I woke up screaming "Jesus!" and was terrified. I immediately began praying and rebuking the spirits, but I felt that the damage had already been done. After that, the nightmares returned, and my finances began to deplete once more, even worse than before. I found myself back in hell… once again.
I was completely devastated. The nightmares and financial struggles worsened, taking a serious toll on both my mental and physical health. I couldn’t keep up with working out or staying fit, as most of my days were spent fasting and praying. On the rare occasions when I played soccer, I’d be too exhausted to pray before bed. But I couldn't afford to gamble with that. The thought of falling asleep without praying terrified me. Even with all the fasting and prayers, I was already having disturbing dreams. I couldn’t imagine what would happen if I got careless. I believed my prayers were the only thing keeping me alive throughout this ordeal.
Previously, I’d fast for a few days to a week at a time, repeatedly, but this time I decided to keep going. I made up my mind that I wouldn’t end my fast until I was fully delivered and restored.
As I continued listening to the word, I learned there are multiple levels to achieving complete deliverance. Many Christians only understood the first step, but I came across Matthew 12:43-45, which says:
*"When an unclean spirit goes out of a person, it passes through waterless places seeking rest but finds none. Then it says, ‘I will return to the house I left.’ When it returns, it finds the house empty, swept clean, and put in order. Then it goes and brings seven other spirits more wicked than itself, and they enter and dwell there, and the final condition of that person is worse than the first."*
This passage felt real to me. While I may not have been possessed, because a person who has found Christ cannot be possessed, it clarified that in this evil world, the enemy doesn’t give up easily. Even Jesus was tempted three times after fasting for forty days and forty nights.
The battle might have been won, but the war continues.
I had no other option—I had to attend the Koinonia Revival Conference by any means necessary. As I continued to battle nightmares and depression, I held on to the hope that the revival series at the end of July would bring the deliverance I so desperately needed. It was the only thing keeping me going.
By this time, my mother had arrived from Nigeria, and her worry only added to my own distress. Seeing my situation impact my family was heartbreaking, but I kept enduring, focusing all my energy on the upcoming Revival.
When the week finally arrived, I secured my tickets to Canada. I didn’t tell even my closest friends, avoiding any distractions. My sole purpose was to achieve complete deliverance.
The revival was a two-day event, and I was ready. I flew in early in the morning and attended the first session that evening. It was an incredible experience—I felt enlightened, and I knew my prayers had reached the heavens.
The second day was equally fulfilling. By the end of the night, I felt so moved by the spirit that I rededicated my life to Christ. My heart was full, and while I wasn’t yet fully delivered, the enlightenment I received was transformative. I left Canada with renewed confidence and a sense of peace. Even when there was turbulence on the flight back, I remained calm, feeling so empowered by the spirit that I joked I could catch the plane if it fell.

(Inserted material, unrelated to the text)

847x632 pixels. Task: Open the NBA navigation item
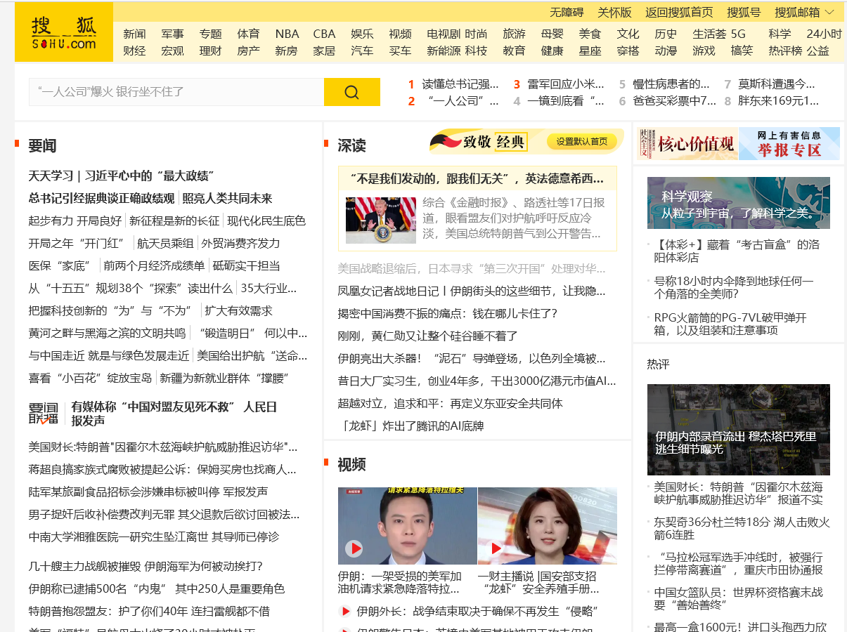click(287, 34)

I returned to the States motivated to continue fighting and see this journey through. It wasn’t easy, but I was convinced that God had a plan for me and wouldn’t put me through this without a purpose. For someone who had once received favor and blessings after just a day of prayer and fasting, I was now eager to see the outcome of over 200 days of continued prayers and fasting.
Because the Lord is not a man that He should lie.
My breakthrough was near—I could feel it. All I had to do was persevere and stay strong in faith.